In a statement to the Houston Press, Gamble explained that her relationship with Shultz had been deteriorating over the course of a year, after she had to deal with “financial mistakes”, “violent outbursts”, and their relationship becoming that of “a mother and son”. Damningly, she highlights how little Shultz cared for her wants and interests. “Even the proposal,” she said, “was never the way I would have like to be proposed to. I never liked video games, but I sat through them because I loved him.”

Gamble also importantly clarified that she had never had been and is not currently in a romantic relationship with Shultz’s half-brother, who she said had been to check on her in the days following the break-up – but at the request of Shultz himself. “I did not leave Tyler for his half-brother and I have never been unfaithful to Tyler,” she insisted.

Since the story came out, and despite her statement, Gamble has been swamped with harassment. So much so that, at the time of writing, all of her social media accounts have been deleted. And even with Gamble’s explanation out in the open, a search for the story only results in the aforementioned headlines, providing Gamble’s statement as an update; footnoted at the bottom of the original story. The overriding message is that of Tyler’s distress, not of the facts that his ex has a) refuted the story and b) he has deleted the video where he made these claims.

__Task to carry out__
Extend the passage about Gamble's statement on her breakup with Shultz, picking up right after its final sentence. The data that comes next is not needed for this.

__Available data__
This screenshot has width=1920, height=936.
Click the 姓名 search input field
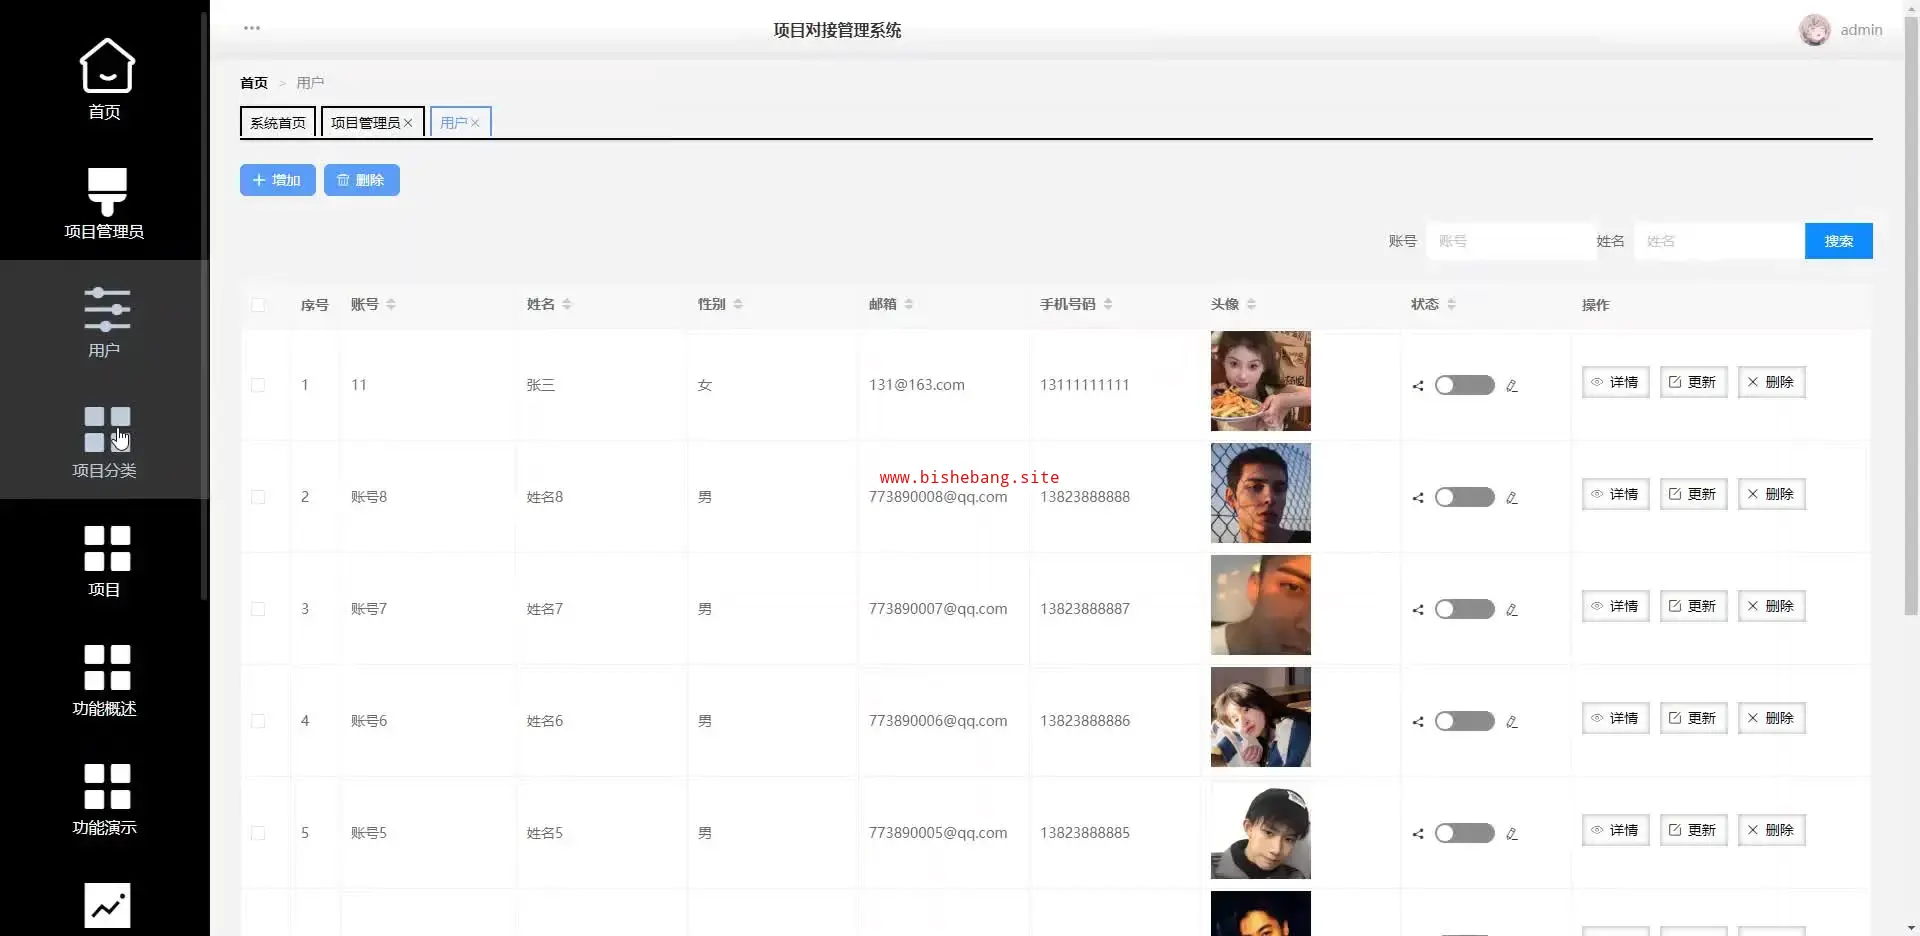pyautogui.click(x=1718, y=241)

__Result of this exercise__
It echoes the pattern of men executing acts of affection in public – despite the woman in question’s repeated, outright rejection. Things like the Russian man who hired a crane to reach his ex-girlfriend’s third floor window, or the man in Bristol last year who said he wouldn’t stop playing piano on a public green until his ex-girlfriend took him back. The trope of the sympathetic, heartbroken bloke is everywhere, making its way into mainstream pop-culture like Season 3, Episode 6 of The Office (US) (in which protagonist Michael Scott proposes publically to his girlfriend of three weeks) or the entire basis for whole casts of characters, like the men in The Big Bang Theory.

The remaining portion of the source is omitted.